Michael Swanwick—The Iron Dragon’s Daughter (1993)

“Anti-fantasy”, they call it - a dark tale of a fantasy world with dragons, elves and changelings that slave in an industrial-militarist society. I don’t know much about Swanwick except that he seems to like the Finnish word “tusinafantasia” for some reason.

Alexei TolstoiAelita (1923)

Yet another half-read! Bolshevik goes to Mars? Not really. Engineer Los is an incurable romantic, and his Sancho Panza, Red Army veteran Gusev, is heart-warmingly stereotypical comic relief with a revolutionary edge. The silent film version is quite different.

H.G. Wells — The Island of Dr Moreau (1896)

Connections abound to Bulgakov and Anatole France.
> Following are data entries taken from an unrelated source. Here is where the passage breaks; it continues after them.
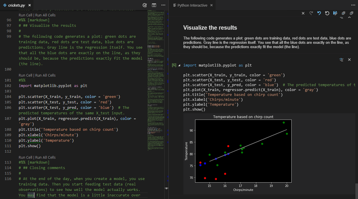Split the crickets.py editor
The image size is (358, 199).
point(154,5)
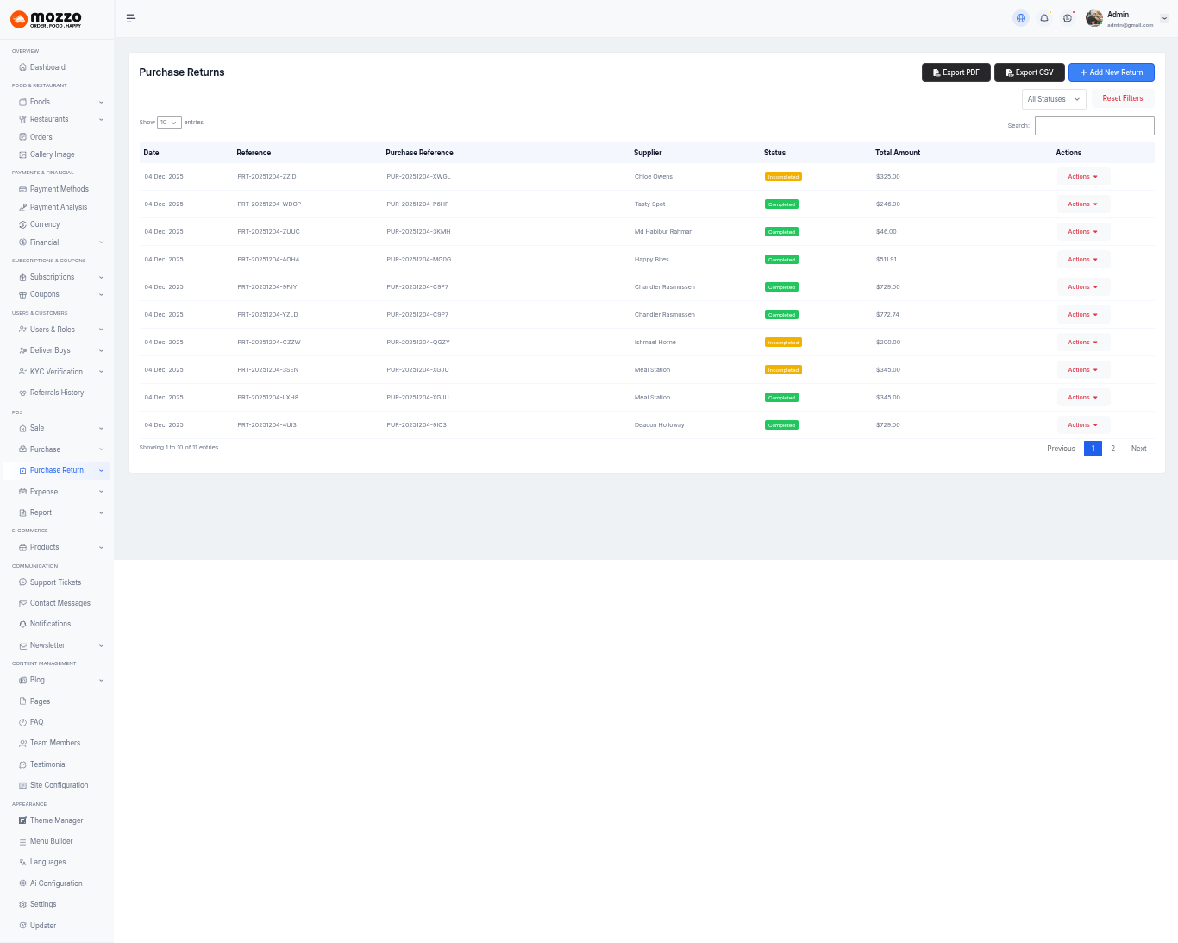Open the chat messages icon in header
The image size is (1178, 943).
coord(1068,18)
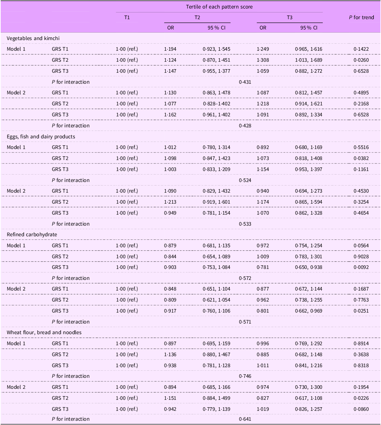The image size is (381, 425).
Task: Click the odds ratio 1·213 cell
Action: click(x=170, y=202)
Wells can’t really decide if he is progressive or conservative, and that makes for interesting reading.

E. L. White — “Lukundoo” (1927)

Heart of Darkness gone bizarre! It’s only 9 pages, so read it yourself.

Yevgeny Zamyatin — We (Мы, 1920)

I have actually finished this! A dystopia with a built-in utopian vision (many writers of dystopias aren’t very clear with what kind of society they would prefer instead of their horror visions, but usually you can estimate it by deductive logic). Indeed, Zamyatin was not by any means an economic liberal pro-capitalist. He was mainly concerned with the creative freedom of the artist and the system critic, the “heretic”. We was never published in the USSR, and Zamyatin emigrated to France in the 1930’s.

One Response to “Fantastic Fiction”

  1. 1
    Tinet:

    Maybe I can add my comments about two more of the books in the list:

    Ursula K. Le Guin — The Dispossessed: An Ambiguous Utopia (1974)
    A story from a world where the earth is under capitalist rule, while the moon has been colonised by a anarcho-communist society. The main character, from the moon, ponders the problems in both systems, and the book ends with a call to tear down all fences, both outside and inside of ourselves.
    I was so happy when I chanced upon this book as a teenager. Back then I didn’t think anyone besides me would have thought of writing anything like it, ha ha.

    William Morris — News From Nowhere (1888)
    I started reading it once, and soon lost interest. The little I remember of it just seemed like some kind of naïve men’s club fantasy.
    I like Morris’s nonfiction writings, though.